▶ [Problem statement]: Retype exactly the lines that run from the start of the data to the line holding "Viewport: 627px width, 404px height.", including both, and only those.

[Stored data entries]
════════════════
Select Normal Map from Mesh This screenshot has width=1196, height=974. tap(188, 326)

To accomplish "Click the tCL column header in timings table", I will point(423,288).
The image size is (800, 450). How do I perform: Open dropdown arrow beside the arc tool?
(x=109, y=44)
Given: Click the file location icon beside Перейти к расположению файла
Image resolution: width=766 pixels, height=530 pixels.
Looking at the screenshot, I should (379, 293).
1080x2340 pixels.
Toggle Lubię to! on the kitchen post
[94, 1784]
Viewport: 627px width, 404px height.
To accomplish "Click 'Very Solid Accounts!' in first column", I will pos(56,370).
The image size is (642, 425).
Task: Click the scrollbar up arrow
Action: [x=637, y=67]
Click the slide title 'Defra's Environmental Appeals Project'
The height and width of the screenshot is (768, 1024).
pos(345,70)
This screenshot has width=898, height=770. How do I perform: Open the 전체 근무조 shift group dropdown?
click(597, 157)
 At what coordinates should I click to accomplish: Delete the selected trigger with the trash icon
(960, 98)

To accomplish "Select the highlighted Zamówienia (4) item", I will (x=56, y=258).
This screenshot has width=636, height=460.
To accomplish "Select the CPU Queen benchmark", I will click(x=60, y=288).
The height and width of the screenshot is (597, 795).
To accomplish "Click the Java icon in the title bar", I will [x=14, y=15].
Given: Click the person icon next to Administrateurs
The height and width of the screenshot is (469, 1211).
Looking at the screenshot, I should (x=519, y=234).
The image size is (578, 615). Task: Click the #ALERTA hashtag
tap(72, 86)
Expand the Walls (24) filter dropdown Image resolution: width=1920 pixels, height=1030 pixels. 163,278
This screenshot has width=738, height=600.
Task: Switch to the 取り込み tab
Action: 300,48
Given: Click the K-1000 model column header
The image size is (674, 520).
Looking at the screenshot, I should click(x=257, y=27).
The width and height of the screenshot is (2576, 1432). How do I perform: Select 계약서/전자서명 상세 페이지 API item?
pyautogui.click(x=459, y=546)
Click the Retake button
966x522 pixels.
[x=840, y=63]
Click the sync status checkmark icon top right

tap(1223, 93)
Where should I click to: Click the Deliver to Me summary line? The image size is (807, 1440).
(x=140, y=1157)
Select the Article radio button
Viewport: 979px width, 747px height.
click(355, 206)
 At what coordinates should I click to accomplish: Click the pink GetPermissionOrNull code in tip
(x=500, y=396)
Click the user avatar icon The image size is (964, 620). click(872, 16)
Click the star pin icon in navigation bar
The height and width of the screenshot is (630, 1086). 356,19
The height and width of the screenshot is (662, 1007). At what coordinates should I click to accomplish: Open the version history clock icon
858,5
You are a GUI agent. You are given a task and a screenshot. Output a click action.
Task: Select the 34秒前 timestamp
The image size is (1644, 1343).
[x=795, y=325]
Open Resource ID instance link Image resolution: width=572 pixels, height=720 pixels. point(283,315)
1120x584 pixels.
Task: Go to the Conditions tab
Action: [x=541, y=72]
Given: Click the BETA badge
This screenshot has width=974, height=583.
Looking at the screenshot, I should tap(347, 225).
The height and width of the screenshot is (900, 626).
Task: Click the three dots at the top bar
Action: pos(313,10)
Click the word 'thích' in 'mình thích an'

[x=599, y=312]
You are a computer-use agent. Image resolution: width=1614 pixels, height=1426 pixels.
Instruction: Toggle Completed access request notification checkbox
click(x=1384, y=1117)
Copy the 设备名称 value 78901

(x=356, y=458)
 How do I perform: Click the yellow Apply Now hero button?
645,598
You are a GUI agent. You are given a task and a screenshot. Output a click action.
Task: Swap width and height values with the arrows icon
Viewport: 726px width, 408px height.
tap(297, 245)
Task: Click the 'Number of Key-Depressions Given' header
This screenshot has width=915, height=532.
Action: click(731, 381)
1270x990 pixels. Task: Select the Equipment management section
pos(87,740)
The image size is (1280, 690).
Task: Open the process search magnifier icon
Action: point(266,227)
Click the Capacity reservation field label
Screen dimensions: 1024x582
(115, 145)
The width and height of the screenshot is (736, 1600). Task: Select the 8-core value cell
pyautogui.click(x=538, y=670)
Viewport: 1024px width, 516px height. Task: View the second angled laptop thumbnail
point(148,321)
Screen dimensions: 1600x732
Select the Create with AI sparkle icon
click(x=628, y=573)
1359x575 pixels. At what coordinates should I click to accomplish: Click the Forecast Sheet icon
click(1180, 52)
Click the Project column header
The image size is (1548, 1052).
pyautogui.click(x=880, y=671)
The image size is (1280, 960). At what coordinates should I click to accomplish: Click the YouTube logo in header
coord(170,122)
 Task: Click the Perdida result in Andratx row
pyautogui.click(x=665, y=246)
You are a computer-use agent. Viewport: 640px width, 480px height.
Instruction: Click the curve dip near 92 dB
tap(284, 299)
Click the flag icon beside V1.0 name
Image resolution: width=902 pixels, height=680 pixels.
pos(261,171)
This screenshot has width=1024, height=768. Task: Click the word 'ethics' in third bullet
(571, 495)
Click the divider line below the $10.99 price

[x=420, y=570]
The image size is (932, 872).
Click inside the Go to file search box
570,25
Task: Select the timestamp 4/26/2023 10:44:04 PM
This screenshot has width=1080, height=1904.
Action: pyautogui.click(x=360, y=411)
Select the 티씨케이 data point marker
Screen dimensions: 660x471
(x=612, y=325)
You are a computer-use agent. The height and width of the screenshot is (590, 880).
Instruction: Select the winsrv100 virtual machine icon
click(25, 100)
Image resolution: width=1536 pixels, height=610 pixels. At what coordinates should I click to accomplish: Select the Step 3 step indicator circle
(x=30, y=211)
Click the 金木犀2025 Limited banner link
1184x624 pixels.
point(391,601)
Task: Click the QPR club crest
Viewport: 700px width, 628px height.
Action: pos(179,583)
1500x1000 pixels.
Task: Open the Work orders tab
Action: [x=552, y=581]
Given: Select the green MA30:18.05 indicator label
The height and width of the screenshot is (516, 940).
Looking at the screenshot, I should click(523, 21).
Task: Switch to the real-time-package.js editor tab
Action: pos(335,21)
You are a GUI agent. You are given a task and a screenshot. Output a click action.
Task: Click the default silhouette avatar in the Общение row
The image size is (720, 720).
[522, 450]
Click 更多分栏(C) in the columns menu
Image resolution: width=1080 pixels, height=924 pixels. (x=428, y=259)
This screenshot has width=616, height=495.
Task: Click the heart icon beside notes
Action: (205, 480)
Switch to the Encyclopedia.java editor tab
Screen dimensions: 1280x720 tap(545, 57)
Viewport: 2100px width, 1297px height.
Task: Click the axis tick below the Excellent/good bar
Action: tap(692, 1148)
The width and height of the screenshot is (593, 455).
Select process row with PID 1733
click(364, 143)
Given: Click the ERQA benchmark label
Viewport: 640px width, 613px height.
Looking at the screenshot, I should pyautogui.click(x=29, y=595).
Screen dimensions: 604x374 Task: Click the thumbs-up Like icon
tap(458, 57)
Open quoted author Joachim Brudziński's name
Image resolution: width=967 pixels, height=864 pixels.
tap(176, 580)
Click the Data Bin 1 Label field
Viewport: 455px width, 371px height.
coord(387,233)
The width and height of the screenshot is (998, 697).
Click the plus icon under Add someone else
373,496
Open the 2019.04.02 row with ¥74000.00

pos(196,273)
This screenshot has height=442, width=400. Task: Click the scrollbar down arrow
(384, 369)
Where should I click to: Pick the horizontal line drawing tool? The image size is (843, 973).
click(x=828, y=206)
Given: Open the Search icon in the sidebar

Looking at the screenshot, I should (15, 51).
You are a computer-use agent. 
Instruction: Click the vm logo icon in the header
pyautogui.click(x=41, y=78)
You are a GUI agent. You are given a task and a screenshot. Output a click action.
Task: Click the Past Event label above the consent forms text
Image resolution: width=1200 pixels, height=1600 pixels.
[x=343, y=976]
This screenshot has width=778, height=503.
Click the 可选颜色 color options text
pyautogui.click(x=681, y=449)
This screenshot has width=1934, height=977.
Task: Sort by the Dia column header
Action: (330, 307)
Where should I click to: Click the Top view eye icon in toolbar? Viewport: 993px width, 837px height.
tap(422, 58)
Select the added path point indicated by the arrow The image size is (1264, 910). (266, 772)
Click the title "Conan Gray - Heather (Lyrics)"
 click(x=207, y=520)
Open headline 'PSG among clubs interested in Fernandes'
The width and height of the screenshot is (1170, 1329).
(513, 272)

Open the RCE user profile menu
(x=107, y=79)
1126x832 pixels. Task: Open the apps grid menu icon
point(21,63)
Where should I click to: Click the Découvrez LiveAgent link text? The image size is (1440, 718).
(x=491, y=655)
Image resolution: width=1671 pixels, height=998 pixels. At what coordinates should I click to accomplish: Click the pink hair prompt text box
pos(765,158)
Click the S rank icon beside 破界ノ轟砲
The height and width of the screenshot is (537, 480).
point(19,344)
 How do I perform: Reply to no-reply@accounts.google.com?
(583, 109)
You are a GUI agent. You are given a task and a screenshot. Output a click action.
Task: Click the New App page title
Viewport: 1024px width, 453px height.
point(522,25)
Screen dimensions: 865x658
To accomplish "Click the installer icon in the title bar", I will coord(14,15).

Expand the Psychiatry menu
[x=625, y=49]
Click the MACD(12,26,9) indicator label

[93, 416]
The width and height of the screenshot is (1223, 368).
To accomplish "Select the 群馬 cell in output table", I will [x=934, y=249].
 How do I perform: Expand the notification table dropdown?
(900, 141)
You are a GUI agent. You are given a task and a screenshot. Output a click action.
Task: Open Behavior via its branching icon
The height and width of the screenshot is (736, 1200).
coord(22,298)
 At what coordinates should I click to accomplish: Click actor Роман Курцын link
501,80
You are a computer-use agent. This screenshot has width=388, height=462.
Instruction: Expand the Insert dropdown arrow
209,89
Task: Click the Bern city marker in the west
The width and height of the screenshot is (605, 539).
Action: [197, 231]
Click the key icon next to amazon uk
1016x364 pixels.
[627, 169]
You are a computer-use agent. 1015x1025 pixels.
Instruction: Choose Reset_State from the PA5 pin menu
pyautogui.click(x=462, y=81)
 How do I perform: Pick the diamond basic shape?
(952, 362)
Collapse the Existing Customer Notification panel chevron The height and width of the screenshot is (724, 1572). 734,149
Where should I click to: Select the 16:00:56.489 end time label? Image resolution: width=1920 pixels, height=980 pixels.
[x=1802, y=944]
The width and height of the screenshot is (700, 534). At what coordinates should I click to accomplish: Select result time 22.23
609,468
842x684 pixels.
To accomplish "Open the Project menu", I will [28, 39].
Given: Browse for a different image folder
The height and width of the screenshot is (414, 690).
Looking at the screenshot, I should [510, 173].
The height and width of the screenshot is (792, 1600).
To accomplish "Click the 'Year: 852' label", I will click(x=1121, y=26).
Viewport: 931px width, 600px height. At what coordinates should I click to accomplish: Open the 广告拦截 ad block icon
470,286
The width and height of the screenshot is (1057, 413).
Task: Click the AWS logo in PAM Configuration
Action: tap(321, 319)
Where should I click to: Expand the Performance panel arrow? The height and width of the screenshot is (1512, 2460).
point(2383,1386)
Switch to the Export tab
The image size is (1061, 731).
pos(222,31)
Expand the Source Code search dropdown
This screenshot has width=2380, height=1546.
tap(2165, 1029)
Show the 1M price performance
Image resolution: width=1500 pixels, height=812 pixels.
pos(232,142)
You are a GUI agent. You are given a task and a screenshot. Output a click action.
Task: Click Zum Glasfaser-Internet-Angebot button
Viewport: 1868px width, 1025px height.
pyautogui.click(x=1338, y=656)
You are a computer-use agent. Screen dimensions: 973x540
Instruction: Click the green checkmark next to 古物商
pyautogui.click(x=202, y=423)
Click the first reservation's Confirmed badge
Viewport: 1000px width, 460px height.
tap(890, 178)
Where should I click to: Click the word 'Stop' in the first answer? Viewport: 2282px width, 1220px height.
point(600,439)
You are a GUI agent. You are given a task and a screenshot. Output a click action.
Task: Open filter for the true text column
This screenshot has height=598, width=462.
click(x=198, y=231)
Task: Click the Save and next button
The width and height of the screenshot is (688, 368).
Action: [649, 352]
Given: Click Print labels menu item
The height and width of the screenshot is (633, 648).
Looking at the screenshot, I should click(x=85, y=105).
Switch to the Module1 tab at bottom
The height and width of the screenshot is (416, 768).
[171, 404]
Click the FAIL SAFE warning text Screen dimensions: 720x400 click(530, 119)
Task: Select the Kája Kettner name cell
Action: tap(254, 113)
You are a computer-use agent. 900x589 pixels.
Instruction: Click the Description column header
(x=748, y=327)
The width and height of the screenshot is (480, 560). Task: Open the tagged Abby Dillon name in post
════════════════
▶ [Task answer]:
Select Normal Map from Mesh This screenshot has width=1196, height=974. tap(188, 326)

To accomplish "Click the tCL column header in timings table", I will point(423,288).
The image size is (800, 450). How do I perform: Open dropdown arrow beside the arc tool?
(x=109, y=44)
Given: Click the file location icon beside Перейти к расположению файла
Image resolution: width=766 pixels, height=530 pixels.
Looking at the screenshot, I should (379, 293).
1080x2340 pixels.
Toggle Lubię to! on the kitchen post
[94, 1784]
Viewport: 627px width, 404px height.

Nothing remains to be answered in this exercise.